Que c’est bon de dormir dans un lit de 180 de large, avec une énorme couchette et la clim. Je dors profondément sachant que personne ne va venir me déranger ou frapper au carreau.
Fadila nous dépose en centre ville le matin. Nous entrons dans un centre commercial pour nous poser à l’ombre et étudier la carte de Beyrouth. On n’a à peine le temps d’ouvrir la carte qu’un vigil avec un talkie dépourvu d’un once d’intelligence nous observe. Il appelle la sécurité et nous regarde en biais. Agacés nous partons. Le vigil nous appel, je l’envoie promener mais ça ne lui plait pas vraiment. Lucie, plus prudente mais toute aussi méprisante envers ce ballot, lui explique que nous sommes français et que NOUS LISONS UNE CARTE. La sécurité arrive, comprend et explique à l’autre tâche. Nous repartons dans la rue, à chaque fois que nous nous arrêtons plus de deux minutes pour : regarder, se reposer, lire la carte ou faire une photo, un militaire s’approche de nous et nous observe. Je plaints les habitants de Beyrouth, compte tenu de leur passé, ils doivent vivrent dans un état de peur permanent et le moindre geste inhabituel peut être suspect. Soit, mea culpa au vigil.

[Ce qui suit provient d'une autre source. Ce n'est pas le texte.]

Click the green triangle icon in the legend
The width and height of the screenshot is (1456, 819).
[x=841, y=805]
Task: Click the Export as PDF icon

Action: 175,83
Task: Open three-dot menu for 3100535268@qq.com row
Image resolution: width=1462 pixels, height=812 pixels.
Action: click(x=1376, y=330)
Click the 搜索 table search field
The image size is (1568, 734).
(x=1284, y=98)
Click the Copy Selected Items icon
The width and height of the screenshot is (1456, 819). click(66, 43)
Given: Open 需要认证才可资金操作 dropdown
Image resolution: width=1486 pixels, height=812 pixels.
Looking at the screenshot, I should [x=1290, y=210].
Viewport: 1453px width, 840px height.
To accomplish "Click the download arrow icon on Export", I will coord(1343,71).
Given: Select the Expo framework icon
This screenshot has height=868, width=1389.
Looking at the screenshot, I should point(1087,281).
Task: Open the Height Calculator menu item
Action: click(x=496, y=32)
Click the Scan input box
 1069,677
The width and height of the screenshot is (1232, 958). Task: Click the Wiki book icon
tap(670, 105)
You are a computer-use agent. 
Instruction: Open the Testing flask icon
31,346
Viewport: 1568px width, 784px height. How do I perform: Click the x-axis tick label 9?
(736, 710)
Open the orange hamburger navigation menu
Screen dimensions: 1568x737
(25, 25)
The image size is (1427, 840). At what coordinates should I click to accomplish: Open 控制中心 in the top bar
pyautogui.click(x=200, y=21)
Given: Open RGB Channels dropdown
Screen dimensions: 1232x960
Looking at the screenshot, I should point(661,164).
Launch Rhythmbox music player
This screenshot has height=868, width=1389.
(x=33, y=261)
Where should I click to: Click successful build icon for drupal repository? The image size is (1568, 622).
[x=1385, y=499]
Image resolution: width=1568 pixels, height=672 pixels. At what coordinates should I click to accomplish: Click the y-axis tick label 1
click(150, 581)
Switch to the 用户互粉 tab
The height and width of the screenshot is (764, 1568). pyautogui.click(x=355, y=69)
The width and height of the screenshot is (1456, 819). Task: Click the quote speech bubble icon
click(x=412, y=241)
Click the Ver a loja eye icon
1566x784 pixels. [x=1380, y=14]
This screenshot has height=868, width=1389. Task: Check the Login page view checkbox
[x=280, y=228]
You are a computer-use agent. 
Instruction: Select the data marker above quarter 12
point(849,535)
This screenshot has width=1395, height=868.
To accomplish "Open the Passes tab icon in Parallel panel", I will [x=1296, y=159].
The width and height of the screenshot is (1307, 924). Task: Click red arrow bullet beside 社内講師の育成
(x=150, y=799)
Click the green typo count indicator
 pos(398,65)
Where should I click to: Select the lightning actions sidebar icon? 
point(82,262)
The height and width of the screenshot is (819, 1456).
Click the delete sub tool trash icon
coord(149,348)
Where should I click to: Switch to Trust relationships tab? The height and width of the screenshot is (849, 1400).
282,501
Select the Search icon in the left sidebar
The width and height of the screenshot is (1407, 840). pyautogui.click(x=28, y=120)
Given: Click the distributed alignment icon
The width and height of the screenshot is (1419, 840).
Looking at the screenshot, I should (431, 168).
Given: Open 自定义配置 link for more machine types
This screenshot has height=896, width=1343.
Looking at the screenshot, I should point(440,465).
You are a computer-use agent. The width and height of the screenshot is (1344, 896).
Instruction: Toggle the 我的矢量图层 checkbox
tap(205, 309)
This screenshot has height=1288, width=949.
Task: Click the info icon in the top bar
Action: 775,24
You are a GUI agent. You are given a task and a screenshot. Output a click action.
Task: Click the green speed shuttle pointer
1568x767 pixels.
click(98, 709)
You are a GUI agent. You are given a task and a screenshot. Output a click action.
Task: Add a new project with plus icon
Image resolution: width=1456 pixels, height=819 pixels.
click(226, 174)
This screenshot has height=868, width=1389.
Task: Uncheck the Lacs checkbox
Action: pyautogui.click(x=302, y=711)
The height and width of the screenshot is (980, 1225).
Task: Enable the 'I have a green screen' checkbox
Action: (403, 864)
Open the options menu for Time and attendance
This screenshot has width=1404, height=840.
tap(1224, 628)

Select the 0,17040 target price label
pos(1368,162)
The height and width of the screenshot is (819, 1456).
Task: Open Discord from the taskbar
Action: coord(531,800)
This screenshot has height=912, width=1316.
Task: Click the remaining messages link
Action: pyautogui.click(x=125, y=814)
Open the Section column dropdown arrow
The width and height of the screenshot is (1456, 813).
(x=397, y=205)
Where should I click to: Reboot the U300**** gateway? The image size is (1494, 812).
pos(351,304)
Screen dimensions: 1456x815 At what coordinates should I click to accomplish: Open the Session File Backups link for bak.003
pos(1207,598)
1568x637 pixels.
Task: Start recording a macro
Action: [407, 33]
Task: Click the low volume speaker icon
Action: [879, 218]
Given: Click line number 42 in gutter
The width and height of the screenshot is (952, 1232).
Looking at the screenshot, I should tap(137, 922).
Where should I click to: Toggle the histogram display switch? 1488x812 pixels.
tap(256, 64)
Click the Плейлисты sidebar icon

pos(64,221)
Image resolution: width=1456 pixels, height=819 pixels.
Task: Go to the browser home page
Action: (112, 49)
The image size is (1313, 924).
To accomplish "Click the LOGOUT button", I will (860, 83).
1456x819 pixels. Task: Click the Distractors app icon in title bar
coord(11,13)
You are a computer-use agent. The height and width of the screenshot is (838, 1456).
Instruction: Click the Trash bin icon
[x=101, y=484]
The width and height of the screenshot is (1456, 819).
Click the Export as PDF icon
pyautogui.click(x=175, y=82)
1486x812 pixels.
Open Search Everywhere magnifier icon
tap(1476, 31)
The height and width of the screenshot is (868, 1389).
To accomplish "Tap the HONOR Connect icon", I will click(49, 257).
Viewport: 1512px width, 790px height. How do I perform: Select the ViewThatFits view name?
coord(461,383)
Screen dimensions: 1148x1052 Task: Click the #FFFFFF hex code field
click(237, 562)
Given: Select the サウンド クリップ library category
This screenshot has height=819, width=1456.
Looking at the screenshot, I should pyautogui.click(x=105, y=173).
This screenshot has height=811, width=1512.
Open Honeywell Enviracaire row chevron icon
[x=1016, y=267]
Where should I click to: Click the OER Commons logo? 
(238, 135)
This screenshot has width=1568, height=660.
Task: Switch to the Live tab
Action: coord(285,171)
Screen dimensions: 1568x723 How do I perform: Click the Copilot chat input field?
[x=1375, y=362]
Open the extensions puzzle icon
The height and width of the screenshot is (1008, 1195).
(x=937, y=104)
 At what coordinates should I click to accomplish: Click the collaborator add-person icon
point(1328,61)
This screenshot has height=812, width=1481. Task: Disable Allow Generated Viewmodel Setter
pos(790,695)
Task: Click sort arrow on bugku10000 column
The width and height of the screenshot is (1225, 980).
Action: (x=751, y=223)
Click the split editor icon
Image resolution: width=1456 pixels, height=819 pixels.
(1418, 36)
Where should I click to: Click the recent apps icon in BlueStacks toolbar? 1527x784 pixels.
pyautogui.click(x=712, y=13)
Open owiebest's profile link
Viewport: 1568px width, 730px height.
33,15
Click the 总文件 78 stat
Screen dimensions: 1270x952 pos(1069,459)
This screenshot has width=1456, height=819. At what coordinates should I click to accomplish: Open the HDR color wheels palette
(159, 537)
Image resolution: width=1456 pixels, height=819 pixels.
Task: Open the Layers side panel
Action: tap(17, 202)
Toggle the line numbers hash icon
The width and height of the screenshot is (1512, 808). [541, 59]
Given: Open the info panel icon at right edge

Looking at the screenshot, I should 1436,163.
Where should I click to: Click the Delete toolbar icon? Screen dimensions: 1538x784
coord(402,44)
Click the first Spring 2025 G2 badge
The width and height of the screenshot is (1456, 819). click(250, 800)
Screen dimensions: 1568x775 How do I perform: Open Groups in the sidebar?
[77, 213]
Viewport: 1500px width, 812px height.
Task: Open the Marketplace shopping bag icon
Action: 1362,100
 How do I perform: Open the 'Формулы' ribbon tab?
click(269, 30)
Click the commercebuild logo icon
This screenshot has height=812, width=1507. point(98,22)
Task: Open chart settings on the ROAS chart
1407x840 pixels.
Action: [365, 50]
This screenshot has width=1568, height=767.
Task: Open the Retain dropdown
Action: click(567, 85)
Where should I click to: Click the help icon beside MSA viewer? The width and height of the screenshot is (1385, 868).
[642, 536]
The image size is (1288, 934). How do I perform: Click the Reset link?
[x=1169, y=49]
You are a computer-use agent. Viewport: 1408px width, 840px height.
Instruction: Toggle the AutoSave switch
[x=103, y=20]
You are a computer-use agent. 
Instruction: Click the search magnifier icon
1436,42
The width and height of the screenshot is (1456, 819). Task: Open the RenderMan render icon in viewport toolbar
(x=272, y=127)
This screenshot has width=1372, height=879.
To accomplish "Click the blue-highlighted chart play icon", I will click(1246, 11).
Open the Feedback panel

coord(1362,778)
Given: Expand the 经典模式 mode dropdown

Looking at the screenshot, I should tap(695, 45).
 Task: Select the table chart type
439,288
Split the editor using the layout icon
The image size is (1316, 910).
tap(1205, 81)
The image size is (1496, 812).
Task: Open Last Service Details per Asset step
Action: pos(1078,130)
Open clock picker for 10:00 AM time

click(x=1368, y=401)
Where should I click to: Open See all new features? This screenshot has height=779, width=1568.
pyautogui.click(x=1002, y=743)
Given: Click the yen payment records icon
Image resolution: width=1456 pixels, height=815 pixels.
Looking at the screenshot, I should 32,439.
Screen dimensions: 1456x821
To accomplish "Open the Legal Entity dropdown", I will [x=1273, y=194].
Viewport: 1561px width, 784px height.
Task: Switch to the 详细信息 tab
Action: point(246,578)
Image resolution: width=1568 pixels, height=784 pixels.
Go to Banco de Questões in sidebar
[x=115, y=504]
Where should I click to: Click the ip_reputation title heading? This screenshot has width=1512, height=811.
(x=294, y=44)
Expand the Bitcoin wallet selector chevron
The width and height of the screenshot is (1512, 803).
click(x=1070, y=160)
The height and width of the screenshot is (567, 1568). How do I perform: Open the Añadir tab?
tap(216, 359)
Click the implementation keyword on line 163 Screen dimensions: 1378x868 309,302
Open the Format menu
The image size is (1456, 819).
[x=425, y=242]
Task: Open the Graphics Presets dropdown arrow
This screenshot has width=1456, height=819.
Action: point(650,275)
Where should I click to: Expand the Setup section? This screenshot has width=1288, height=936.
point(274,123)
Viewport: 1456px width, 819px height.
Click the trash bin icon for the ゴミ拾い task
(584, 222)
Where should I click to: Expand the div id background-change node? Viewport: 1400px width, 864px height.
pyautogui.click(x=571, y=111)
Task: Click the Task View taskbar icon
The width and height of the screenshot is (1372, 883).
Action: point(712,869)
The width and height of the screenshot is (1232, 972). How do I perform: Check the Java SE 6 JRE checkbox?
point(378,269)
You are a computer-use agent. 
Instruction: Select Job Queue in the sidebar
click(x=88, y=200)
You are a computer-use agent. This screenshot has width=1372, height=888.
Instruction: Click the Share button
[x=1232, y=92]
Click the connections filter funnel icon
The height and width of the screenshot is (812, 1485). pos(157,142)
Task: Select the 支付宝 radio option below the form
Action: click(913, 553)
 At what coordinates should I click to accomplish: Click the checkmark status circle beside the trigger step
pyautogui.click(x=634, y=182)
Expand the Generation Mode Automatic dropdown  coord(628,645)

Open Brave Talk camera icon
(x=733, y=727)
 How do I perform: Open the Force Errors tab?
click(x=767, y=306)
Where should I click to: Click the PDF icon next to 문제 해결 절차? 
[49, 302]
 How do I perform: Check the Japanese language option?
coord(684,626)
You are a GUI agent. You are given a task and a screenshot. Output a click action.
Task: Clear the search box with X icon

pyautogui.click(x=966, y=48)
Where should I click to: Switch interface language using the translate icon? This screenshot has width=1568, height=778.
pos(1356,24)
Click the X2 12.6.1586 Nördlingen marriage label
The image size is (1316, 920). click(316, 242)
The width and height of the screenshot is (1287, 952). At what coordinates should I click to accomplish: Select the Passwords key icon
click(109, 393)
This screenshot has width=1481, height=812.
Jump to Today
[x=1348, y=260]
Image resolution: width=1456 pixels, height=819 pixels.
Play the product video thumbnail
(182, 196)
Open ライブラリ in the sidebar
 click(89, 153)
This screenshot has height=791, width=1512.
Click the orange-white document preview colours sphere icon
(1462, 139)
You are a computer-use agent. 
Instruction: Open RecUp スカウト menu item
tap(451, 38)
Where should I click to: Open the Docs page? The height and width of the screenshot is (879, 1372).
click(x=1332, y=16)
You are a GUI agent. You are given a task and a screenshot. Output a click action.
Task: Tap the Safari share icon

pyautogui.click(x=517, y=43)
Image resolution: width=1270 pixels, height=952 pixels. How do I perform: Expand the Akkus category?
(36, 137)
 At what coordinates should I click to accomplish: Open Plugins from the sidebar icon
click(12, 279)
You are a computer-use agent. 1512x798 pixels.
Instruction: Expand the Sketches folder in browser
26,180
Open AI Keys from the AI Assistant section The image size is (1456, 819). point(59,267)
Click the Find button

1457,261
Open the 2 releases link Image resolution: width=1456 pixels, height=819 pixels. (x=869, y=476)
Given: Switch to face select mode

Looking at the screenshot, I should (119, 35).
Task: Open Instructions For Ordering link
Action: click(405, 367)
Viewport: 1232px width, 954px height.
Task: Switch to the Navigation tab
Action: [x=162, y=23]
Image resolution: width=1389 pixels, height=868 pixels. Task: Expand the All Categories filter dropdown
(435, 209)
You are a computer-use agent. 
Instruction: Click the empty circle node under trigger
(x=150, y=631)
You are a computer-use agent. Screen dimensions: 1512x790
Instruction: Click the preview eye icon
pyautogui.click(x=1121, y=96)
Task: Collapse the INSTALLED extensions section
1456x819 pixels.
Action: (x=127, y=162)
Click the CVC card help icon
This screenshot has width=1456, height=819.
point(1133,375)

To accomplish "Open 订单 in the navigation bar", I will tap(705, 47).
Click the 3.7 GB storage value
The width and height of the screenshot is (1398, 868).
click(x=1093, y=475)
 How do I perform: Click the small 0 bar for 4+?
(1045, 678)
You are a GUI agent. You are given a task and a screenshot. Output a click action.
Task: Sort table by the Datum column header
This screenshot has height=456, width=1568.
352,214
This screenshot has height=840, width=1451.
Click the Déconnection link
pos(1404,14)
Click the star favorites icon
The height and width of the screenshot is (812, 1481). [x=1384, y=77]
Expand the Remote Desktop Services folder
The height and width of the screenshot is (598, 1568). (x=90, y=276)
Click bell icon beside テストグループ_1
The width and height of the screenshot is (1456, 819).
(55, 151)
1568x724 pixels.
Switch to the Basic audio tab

Beyrouth est une ville en bord de mer divisée en plusieurs quartiers. Nous avons l’impression de changer de pays en changeant de quartier. Le nom des rues, les pratiques religieuses : sunnites chiites, catho, et la langue change. Le matin nous longeons le bord de mer en direction du quartier chrétiens. Dans ce quartier tout est écrit en français, le nom des rues sonnent bien de chez nous comme : Rue foch, Victor Hugo ou rue des frères. Nous dégustons des plats libanais dans une « cantine ».
Le quartier des ministère est barricadé, il y a des militaires avec des mitrailleuses de partout. C’est beaucoup plus impressionnant que le Kosovo.
Le quartier musulman sunnite est très commerçant. Nous allons à Internet et apprenons l’attentat de Damas et ceux en Inde. Cette nouvelle nous met un coup au moral qui était déjà pas bien haut, si nous n’avions pas été au Liban nous aurions été à Damas.
Nous rentrons chez nos hôtes. Rana et Ali arrivent à 21H. C’est la retrouvaille des deux copines. Même les enfants Stephan et Jude s’amusent avec Lucie. Ils nous emmène manger dehors dans le sud du Liban à seulement 25km à Saida. Ali nous explique la géographie du Liban et la topologie.
Saida est une ville balnéaire, plein de petits restos en terrasse. Les rues sont pleines de monde, les gens ressortent pour manger. Des groupes de femmes sont assis et fument le narguilé, l’atmosphère est très conviviale. Nous mangeons une spécialité libanaise : du foul (pois chiche mélangés avec des fèves) et du hoummos que l’on mange en insérant les poids chiche dans un petit cône de pain libanais.
Ali qui a très envie de nous faire découvrir sont pays nous explique toute l’histoire du Liban et les rythmes de vie. Nous pouvons poser toutes les questions qui nous démangent tant.
Nous rentrons vers 2h du matin bien contents de cette soirée.